Start of SELECTED EXCERPT

Everything Under ~ by Daisy Johnson

Okay – like this is a fantastical and experimental spin on Oedipus. I’ve quite enjoyed many of the spins on classical lit I’ve read, Circe (by Madeline Miller) and Nushell (by Ian McEwan) and others. But I did NOT appreciate this one and although I’d be willing to read it again as I do many of the Booker Short List books I read, but not Everything Under.

*******
Everything Under
by Daisy Johnson
2018/ 280 pages
read by Esther Wane – 7h 12m
rating: 3 / fiction
*******

I’m not crazy about experimental lit unless it works more for the story than the experiment. I think Everything Under is good in this respect, I do understand why Johnson did the story this way. And that’s my one positive note about this novel.

I almost never enjoy fantasy or horror (even light) and this is both. Between those elements and the experimental nature of the novel, I was mostly just confused.

Here’s the publisher’s summary:

The dictionary doesn’t contain every word. Gretel, a lexicographer by trade, knows this better than most. She grew up on a houseboat with her mother, wandering the canals of Oxford and speaking a private language of their own invention. Her mother disappeared when Gretel was a teen, abandoning her to foster care, and Gretel has tried to move on, spending her days updating dictionary entries.

End of SELECTED EXCERPT
Start of DATASET RECORDS

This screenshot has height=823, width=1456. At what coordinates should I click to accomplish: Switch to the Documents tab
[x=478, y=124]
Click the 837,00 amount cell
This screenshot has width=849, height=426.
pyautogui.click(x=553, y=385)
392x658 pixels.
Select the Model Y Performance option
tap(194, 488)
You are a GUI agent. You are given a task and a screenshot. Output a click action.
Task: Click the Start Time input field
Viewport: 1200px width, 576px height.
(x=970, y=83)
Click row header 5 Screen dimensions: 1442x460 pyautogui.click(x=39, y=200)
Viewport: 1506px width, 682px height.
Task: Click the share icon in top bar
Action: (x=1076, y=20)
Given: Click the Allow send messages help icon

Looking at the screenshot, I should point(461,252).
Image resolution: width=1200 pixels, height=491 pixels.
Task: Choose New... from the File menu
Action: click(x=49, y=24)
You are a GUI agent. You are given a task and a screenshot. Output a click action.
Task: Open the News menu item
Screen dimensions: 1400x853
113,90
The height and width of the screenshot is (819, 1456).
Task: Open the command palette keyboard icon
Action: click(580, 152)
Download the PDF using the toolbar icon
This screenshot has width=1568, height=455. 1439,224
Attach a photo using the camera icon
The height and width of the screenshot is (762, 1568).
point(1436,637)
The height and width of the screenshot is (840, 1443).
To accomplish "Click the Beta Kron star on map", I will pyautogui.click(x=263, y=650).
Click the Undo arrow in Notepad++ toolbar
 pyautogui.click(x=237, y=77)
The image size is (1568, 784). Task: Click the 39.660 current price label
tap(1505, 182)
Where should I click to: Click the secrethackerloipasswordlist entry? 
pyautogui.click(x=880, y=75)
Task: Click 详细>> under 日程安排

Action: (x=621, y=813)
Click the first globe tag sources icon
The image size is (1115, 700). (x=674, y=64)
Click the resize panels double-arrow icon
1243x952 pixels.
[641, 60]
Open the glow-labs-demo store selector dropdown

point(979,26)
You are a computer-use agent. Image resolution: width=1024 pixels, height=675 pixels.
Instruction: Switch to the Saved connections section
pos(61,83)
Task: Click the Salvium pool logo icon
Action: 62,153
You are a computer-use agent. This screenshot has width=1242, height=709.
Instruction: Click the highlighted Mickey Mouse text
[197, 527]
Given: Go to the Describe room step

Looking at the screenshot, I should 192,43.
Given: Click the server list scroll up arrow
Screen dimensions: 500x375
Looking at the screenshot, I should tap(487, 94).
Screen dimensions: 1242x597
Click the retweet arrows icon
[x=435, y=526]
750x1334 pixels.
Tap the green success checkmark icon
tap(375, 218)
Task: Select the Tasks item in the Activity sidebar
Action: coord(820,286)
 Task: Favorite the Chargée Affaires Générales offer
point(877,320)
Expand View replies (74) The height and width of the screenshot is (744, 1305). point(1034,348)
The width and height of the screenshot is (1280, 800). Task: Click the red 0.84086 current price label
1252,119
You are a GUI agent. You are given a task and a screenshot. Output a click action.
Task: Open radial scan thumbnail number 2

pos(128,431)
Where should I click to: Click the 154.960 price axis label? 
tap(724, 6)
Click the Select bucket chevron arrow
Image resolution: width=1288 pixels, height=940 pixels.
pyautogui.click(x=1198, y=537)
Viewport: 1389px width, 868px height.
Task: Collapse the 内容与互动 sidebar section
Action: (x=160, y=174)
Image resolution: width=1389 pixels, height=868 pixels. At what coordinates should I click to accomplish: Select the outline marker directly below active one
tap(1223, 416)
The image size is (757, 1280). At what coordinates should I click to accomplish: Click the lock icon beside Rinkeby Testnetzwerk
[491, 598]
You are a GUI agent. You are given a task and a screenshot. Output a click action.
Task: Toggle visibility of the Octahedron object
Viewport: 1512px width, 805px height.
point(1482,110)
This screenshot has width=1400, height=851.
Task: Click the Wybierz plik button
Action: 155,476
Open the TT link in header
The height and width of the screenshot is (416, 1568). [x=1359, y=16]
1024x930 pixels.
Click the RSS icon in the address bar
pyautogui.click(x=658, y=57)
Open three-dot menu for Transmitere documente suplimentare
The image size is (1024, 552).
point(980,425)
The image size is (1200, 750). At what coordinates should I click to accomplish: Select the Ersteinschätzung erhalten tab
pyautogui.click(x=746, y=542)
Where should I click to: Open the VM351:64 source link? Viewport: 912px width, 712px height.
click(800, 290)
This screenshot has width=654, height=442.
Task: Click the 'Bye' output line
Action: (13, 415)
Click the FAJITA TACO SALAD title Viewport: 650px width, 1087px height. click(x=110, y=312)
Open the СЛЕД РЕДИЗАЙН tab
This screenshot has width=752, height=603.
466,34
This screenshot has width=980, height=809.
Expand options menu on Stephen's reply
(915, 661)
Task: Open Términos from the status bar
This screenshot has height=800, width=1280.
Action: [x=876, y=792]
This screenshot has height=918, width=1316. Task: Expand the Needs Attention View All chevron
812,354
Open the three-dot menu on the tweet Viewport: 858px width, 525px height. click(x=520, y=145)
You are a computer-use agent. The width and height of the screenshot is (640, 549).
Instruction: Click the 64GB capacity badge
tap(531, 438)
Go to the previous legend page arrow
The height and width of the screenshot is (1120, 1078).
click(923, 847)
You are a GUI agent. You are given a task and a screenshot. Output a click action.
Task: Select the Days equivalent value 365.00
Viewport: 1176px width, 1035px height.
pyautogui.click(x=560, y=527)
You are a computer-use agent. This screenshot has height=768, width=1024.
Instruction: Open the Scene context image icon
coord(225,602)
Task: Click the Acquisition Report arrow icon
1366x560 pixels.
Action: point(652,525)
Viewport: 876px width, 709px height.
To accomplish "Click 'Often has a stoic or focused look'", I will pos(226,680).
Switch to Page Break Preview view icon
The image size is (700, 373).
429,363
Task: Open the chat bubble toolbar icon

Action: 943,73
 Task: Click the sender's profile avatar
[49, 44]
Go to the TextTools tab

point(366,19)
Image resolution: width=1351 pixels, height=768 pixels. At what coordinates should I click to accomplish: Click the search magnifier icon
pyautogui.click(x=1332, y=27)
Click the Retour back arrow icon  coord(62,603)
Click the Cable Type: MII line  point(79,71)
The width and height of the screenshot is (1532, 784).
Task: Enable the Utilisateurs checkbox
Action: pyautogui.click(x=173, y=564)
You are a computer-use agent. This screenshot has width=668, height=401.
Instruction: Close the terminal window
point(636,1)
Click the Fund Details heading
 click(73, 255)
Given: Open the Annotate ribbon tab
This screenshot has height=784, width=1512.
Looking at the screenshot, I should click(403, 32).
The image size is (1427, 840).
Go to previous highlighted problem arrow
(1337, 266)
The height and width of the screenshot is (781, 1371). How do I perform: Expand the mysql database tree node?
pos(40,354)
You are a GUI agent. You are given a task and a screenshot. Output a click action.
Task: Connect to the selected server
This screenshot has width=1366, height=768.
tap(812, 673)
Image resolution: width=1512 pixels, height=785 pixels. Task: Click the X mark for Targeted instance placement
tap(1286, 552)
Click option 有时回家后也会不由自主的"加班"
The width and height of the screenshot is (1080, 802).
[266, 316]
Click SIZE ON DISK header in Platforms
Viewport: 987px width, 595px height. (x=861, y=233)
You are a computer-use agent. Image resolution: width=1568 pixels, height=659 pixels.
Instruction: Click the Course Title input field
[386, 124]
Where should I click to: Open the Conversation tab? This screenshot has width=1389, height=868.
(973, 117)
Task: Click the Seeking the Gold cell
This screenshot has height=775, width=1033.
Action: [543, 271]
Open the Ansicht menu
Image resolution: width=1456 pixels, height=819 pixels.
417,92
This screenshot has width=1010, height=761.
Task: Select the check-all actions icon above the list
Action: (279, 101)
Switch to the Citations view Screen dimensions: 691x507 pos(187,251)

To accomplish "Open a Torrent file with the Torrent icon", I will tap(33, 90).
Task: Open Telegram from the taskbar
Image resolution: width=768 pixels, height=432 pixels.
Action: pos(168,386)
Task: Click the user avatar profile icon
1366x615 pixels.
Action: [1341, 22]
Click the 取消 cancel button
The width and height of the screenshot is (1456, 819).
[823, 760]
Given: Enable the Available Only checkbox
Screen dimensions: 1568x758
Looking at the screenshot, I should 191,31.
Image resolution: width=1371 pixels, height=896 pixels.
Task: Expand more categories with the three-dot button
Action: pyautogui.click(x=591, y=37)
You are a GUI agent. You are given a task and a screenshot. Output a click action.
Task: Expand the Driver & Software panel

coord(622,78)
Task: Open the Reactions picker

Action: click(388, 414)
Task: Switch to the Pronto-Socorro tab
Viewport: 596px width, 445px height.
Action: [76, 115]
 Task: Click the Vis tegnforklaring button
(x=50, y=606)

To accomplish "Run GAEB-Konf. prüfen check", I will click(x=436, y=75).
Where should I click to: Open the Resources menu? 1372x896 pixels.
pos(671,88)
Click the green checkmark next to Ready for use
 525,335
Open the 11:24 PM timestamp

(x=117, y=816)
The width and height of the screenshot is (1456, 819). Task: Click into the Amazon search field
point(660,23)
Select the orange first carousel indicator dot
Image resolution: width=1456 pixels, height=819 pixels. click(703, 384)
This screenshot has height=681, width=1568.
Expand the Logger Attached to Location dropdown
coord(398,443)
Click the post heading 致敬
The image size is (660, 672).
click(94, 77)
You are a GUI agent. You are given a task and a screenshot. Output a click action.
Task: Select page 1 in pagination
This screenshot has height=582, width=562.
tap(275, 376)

End of DATASET RECORDS

→ **SET EXERCISE**
Resume the review of Everything Under, picking up right after its last sentence.

→ **RESPONSE TO THE EXERCISE**
One phone call from her mother is all it takes for the past to come rushing back. To find her, Gretel will have to recover buried memories of her final, fateful winter on the canals. A runaway boy had found community and shelter with them, and all three were haunted by their past and stalked by an ominous creature lurking in the canal: the bonak. Everything and nothing at once, the bonak was Gretel’s name for the thing she feared most. And now that she’s searching for her mother, she’ll have to face it.

In this electrifying reinterpretation of a classical myth, Daisy Johnson explores questions of fate and free will, gender fluidity, and fractured family relationships. Everything Under—a debut novel whose surreal, watery landscape will resonate with fans of Fen—is a daring, moving story that will leave you unsettled and unstrung.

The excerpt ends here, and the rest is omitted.